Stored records
□ □ □

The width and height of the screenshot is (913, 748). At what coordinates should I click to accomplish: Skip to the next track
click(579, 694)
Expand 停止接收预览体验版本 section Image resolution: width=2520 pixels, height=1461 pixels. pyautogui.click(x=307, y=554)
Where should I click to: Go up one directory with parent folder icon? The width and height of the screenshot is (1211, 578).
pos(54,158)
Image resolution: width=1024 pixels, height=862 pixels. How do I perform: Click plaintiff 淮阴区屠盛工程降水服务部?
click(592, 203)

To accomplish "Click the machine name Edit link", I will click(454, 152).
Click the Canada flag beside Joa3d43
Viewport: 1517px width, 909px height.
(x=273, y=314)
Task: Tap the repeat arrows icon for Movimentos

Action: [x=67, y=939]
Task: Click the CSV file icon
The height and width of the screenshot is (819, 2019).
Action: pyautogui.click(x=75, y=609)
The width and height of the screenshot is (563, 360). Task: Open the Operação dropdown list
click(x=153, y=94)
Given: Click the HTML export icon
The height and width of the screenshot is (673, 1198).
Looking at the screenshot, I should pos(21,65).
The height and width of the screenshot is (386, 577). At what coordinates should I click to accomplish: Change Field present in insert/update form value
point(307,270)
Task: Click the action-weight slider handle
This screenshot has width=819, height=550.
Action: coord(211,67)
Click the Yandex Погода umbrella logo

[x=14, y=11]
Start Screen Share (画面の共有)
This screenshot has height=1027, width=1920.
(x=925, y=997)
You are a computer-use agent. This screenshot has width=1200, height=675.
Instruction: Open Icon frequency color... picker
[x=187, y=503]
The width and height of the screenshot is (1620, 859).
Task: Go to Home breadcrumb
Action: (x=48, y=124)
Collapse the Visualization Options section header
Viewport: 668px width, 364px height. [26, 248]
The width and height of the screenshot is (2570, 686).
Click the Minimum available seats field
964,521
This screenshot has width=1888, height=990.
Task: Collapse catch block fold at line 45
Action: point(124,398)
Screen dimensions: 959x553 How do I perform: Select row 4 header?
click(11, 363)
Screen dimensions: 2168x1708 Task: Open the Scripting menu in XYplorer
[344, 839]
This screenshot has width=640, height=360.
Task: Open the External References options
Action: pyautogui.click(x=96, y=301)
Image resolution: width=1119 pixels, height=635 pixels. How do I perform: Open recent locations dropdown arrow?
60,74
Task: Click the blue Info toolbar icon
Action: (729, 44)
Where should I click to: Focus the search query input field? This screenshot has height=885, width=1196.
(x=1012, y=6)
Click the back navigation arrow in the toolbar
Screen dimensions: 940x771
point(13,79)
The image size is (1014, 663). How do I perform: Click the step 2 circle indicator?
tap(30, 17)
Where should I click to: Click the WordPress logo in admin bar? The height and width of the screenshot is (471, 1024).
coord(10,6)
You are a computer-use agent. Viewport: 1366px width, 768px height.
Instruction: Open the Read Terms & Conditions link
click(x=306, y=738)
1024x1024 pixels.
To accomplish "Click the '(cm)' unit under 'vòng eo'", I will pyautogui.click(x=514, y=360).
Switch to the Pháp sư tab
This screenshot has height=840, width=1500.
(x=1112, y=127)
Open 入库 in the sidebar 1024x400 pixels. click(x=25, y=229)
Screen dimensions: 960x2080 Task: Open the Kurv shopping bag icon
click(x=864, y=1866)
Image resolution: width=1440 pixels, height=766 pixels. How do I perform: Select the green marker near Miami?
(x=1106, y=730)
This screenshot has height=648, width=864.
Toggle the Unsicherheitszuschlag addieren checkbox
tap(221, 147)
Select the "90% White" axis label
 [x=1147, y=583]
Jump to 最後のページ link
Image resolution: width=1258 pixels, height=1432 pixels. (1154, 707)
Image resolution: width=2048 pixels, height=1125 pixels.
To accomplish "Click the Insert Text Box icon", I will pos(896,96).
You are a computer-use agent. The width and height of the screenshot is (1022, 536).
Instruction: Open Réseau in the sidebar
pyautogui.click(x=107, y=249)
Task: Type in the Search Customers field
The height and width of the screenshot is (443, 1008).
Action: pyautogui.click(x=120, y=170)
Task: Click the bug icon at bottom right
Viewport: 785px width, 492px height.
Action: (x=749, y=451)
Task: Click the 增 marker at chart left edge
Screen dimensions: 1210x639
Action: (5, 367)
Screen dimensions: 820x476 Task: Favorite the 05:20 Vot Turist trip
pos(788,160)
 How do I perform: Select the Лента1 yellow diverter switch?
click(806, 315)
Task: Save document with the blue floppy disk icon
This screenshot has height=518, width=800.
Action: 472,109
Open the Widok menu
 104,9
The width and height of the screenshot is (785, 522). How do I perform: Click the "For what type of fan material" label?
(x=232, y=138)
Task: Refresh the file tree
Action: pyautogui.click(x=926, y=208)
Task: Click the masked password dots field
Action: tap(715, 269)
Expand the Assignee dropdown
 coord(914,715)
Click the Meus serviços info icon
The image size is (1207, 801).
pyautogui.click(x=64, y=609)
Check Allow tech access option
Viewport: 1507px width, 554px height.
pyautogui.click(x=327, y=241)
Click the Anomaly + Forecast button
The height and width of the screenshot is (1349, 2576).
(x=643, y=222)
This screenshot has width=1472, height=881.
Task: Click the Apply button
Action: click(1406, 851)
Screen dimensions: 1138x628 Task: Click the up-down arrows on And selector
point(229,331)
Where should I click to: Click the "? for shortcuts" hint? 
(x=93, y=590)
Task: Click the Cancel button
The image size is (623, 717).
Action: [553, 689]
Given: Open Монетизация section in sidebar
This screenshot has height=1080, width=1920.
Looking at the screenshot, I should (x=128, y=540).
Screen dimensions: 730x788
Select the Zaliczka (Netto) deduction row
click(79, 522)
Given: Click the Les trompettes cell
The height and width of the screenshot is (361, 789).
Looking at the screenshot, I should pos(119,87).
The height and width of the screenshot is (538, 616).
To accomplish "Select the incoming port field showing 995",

□ □ □

Set problem:
Render every non-blank line of the material above as a Markdown table with two columns, Row and Line. Number the rows consecutively and skip empty lines.

Solution to the problem:
| Row | Line |
|---|---|
| 1 | The width and height of the screenshot is (913, 748). At what coordinates should I click to accomplish: Skip to the next track |
| 2 | click(579, 694) |
| 3 | Expand 停止接收预览体验版本 section Image resolution: width=2520 pixels, height=1461 pixels. pyautogui.click(x=307, y=554) |
| 4 | Where should I click to: Go up one directory with parent folder icon? The width and height of the screenshot is (1211, 578). |
| 5 | pos(54,158) |
| 6 | Image resolution: width=1024 pixels, height=862 pixels. How do I perform: Click plaintiff 淮阴区屠盛工程降水服务部? |
| 7 | click(592, 203) |
| 8 | To accomplish "Click the machine name Edit link", I will click(454, 152). |
| 9 | Click the Canada flag beside Joa3d43 |
| 10 | Viewport: 1517px width, 909px height. |
| 11 | (x=273, y=314) |
| 12 | Task: Tap the repeat arrows icon for Movimentos |
| 13 | Action: [x=67, y=939] |
| 14 | Task: Click the CSV file icon |
| 15 | The height and width of the screenshot is (819, 2019). |
| 16 | Action: pyautogui.click(x=75, y=609) |
| 17 | The width and height of the screenshot is (563, 360). Task: Open the Operação dropdown list |
| 18 | click(x=153, y=94) |
| 19 | Given: Click the HTML export icon |
| 20 | The height and width of the screenshot is (673, 1198). |
| 21 | Looking at the screenshot, I should pos(21,65). |
| 22 | The height and width of the screenshot is (386, 577). At what coordinates should I click to accomplish: Change Field present in insert/update form value |
| 23 | point(307,270) |
| 24 | Task: Click the action-weight slider handle |
| 25 | This screenshot has width=819, height=550. |
| 26 | Action: coord(211,67) |
| 27 | Click the Yandex Погода umbrella logo |
| 28 | [x=14, y=11] |
| 29 | Start Screen Share (画面の共有) |
| 30 | This screenshot has height=1027, width=1920. |
| 31 | (x=925, y=997) |
| 32 | You are a computer-use agent. This screenshot has width=1200, height=675. |
| 33 | Instruction: Open Icon frequency color... picker |
| 34 | [x=187, y=503] |
| 35 | The width and height of the screenshot is (1620, 859). |
| 36 | Task: Go to Home breadcrumb |
| 37 | Action: (x=48, y=124) |
| 38 | Collapse the Visualization Options section header |
| 39 | Viewport: 668px width, 364px height. [26, 248] |
| 40 | The width and height of the screenshot is (2570, 686). |
| 41 | Click the Minimum available seats field |
| 42 | 964,521 |
| 43 | This screenshot has width=1888, height=990. |
| 44 | Task: Collapse catch block fold at line 45 |
| 45 | Action: point(124,398) |
| 46 | Screen dimensions: 959x553 How do I perform: Select row 4 header? |
| 47 | click(11, 363) |
| 48 | Screen dimensions: 2168x1708 Task: Open the Scripting menu in XYplorer |
| 49 | [344, 839] |
| 50 | This screenshot has width=640, height=360. |
| 51 | Task: Open the External References options |
| 52 | Action: pyautogui.click(x=96, y=301) |
| 53 | Image resolution: width=1119 pixels, height=635 pixels. How do I perform: Open recent locations dropdown arrow? |
| 54 | 60,74 |
| 55 | Task: Click the blue Info toolbar icon |
| 56 | Action: (729, 44) |
| 57 | Where should I click to: Focus the search query input field? This screenshot has height=885, width=1196. |
| 58 | (x=1012, y=6) |
| 59 | Click the back navigation arrow in the toolbar |
| 60 | Screen dimensions: 940x771 |
| 61 | point(13,79) |
| 62 | The image size is (1014, 663). How do I perform: Click the step 2 circle indicator? |
| 63 | tap(30, 17) |
| 64 | Where should I click to: Click the WordPress logo in admin bar? The height and width of the screenshot is (471, 1024). |
| 65 | coord(10,6) |
| 66 | You are a computer-use agent. Viewport: 1366px width, 768px height. |
| 67 | Instruction: Open the Read Terms & Conditions link |
| 68 | click(x=306, y=738) |
| 69 | 1024x1024 pixels. |
| 70 | To accomplish "Click the '(cm)' unit under 'vòng eo'", I will pyautogui.click(x=514, y=360). |
| 71 | Switch to the Pháp sư tab |
| 72 | This screenshot has height=840, width=1500. |
| 73 | (x=1112, y=127) |
| 74 | Open 入库 in the sidebar 1024x400 pixels. click(x=25, y=229) |
| 75 | Screen dimensions: 960x2080 Task: Open the Kurv shopping bag icon |
| 76 | click(x=864, y=1866) |
| 77 | Image resolution: width=1440 pixels, height=766 pixels. How do I perform: Select the green marker near Miami? |
| 78 | (x=1106, y=730) |
| 79 | This screenshot has height=648, width=864. |
| 80 | Toggle the Unsicherheitszuschlag addieren checkbox |
| 81 | tap(221, 147) |
| 82 | Select the "90% White" axis label |
| 83 |  [x=1147, y=583] |
| 84 | Jump to 最後のページ link |
| 85 | Image resolution: width=1258 pixels, height=1432 pixels. (1154, 707) |
| 86 | Image resolution: width=2048 pixels, height=1125 pixels. |
| 87 | To accomplish "Click the Insert Text Box icon", I will pos(896,96). |
| 88 | You are a computer-use agent. The width and height of the screenshot is (1022, 536). |
| 89 | Instruction: Open Réseau in the sidebar |
| 90 | pyautogui.click(x=107, y=249) |
| 91 | Task: Type in the Search Customers field |
| 92 | The height and width of the screenshot is (443, 1008). |
| 93 | Action: pyautogui.click(x=120, y=170) |
| 94 | Task: Click the bug icon at bottom right |
| 95 | Viewport: 785px width, 492px height. |
| 96 | Action: (x=749, y=451) |
| 97 | Task: Click the 增 marker at chart left edge |
| 98 | Screen dimensions: 1210x639 |
| 99 | Action: (5, 367) |
| 100 | Screen dimensions: 820x476 Task: Favorite the 05:20 Vot Turist trip |
| 101 | pos(788,160) |
| 102 |  How do I perform: Select the Лента1 yellow diverter switch? |
| 103 | click(806, 315) |
| 104 | Task: Save document with the blue floppy disk icon |
| 105 | This screenshot has height=518, width=800. |
| 106 | Action: 472,109 |
| 107 | Open the Widok menu |
| 108 |  104,9 |
| 109 | The width and height of the screenshot is (785, 522). How do I perform: Click the "For what type of fan material" label? |
| 110 | (x=232, y=138) |
| 111 | Task: Refresh the file tree |
| 112 | Action: pyautogui.click(x=926, y=208) |
| 113 | Task: Click the masked password dots field |
| 114 | Action: tap(715, 269) |
| 115 | Expand the Assignee dropdown |
| 116 |  coord(914,715) |
| 117 | Click the Meus serviços info icon |
| 118 | The image size is (1207, 801). |
| 119 | pyautogui.click(x=64, y=609) |
| 120 | Check Allow tech access option |
| 121 | Viewport: 1507px width, 554px height. |
| 122 | pyautogui.click(x=327, y=241) |
| 123 | Click the Anomaly + Forecast button |
| 124 | The height and width of the screenshot is (1349, 2576). |
| 125 | (x=643, y=222) |
| 126 | This screenshot has width=1472, height=881. |
| 127 | Task: Click the Apply button |
| 128 | Action: click(1406, 851) |
| 129 | Screen dimensions: 1138x628 Task: Click the up-down arrows on And selector |
| 130 | point(229,331) |
| 131 | Where should I click to: Click the "? for shortcuts" hint?  |
| 132 | (x=93, y=590) |
| 133 | Task: Click the Cancel button |
| 134 | The image size is (623, 717). |
| 135 | Action: [553, 689] |
| 136 | Given: Open Монетизация section in sidebar |
| 137 | This screenshot has height=1080, width=1920. |
| 138 | Looking at the screenshot, I should (x=128, y=540). |
| 139 | Screen dimensions: 730x788 |
| 140 | Select the Zaliczka (Netto) deduction row |
| 141 | click(79, 522) |
| 142 | Given: Click the Les trompettes cell |
| 143 | The height and width of the screenshot is (361, 789). |
| 144 | Looking at the screenshot, I should pos(119,87). |
| 145 | The height and width of the screenshot is (538, 616). |
| 146 | To accomplish "Select the incoming port field showing 995", |